Naval Research Advisory Committee
- Abbreviation: NRAC
- Formation: 1946
- Dissolved: April 1, 2019; 7 years ago
- Type: Governmental organization
- Members: Maximum of 15
- Secretary General: United States Under Secretary of the Navy
- Parent organization: United States Navy
- Website: www.nrac.navy.mil/default.asp (dead)

= Naval Research Advisory Committee =

Civilian advisory committee

The Naval Research Advisory Committee (NRAC) was a civilian advisory committee to the United States Navy from 1946 to 2019. Its stated mission was "To know the problems of the Navy and Marine Corps, keep abreast of the current research and development programs, and provide an independent, objective assessment capability through investigative studies".

One source stated that the NRAC was named after its predecessor and alternately called the National Research Defense Committee of the Office of Scientific Research and Development.

== History ==
The committee was established in 1946 by Public Law 588, which also created the Office of Naval Research. Members were appointed by the Secretary of the Navy to a two-year term, with membership limited by law to 15 members preeminent in the fields of science, research, and development, with one member required to specialize in medicine. At first the committee focused on advising the Chief of Naval Research, but in 1956 it took on a broader role at the request of Admiral Arleigh Burke, then Chief of Naval Operations.

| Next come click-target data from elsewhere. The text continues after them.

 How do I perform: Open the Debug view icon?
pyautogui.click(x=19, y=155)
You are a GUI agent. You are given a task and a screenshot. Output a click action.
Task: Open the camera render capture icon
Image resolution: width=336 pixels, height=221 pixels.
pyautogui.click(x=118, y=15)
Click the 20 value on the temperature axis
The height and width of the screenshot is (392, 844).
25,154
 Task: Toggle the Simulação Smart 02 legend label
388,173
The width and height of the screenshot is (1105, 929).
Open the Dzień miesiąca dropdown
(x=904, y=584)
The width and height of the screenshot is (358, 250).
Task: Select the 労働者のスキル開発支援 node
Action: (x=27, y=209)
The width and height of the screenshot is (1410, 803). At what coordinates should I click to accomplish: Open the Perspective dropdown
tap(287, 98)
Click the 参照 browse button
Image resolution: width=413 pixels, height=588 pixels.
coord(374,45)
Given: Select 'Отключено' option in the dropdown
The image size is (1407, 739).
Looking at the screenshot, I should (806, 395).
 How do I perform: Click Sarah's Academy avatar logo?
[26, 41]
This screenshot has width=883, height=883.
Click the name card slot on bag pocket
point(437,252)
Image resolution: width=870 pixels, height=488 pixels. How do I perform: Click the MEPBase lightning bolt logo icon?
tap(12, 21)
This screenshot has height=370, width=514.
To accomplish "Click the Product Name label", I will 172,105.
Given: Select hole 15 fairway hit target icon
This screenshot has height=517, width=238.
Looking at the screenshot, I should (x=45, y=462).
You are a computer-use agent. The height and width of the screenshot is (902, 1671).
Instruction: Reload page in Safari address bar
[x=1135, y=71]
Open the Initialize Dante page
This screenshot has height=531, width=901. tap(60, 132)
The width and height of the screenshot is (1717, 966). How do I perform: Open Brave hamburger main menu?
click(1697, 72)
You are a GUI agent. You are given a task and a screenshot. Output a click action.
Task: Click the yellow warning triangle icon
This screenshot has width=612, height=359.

The committee normally met quarterly and when called by the Committee Chairperson; through its panels it provided advice on a variety of topics in science, research, and development. Study topics included Disruptive Commercial Technologies (2008), Distributed Operations (2007), Lightening the Load (reducing the weight carried by individual combat Marines (2007) and Future Fuels (2006). In 2009, membership included retired Navy and Coast Guard Admirals, retired US Marine Corps Generals, past Defense Advanced Research Projects Agency (DARPA) Program Managers including former DARPA Director and current NRAC Chairman Frank Fernandez and an interactive application/film producer (James Korris).

NRAC was terminated by acting Secretary of Defense Patrick M. Shanahan on April 1, 2019. Acting Navy Secretary Thomas Modly had ordered the Deputy Under Secretary Of The Navy to do this in a memo dated 21 February 2019.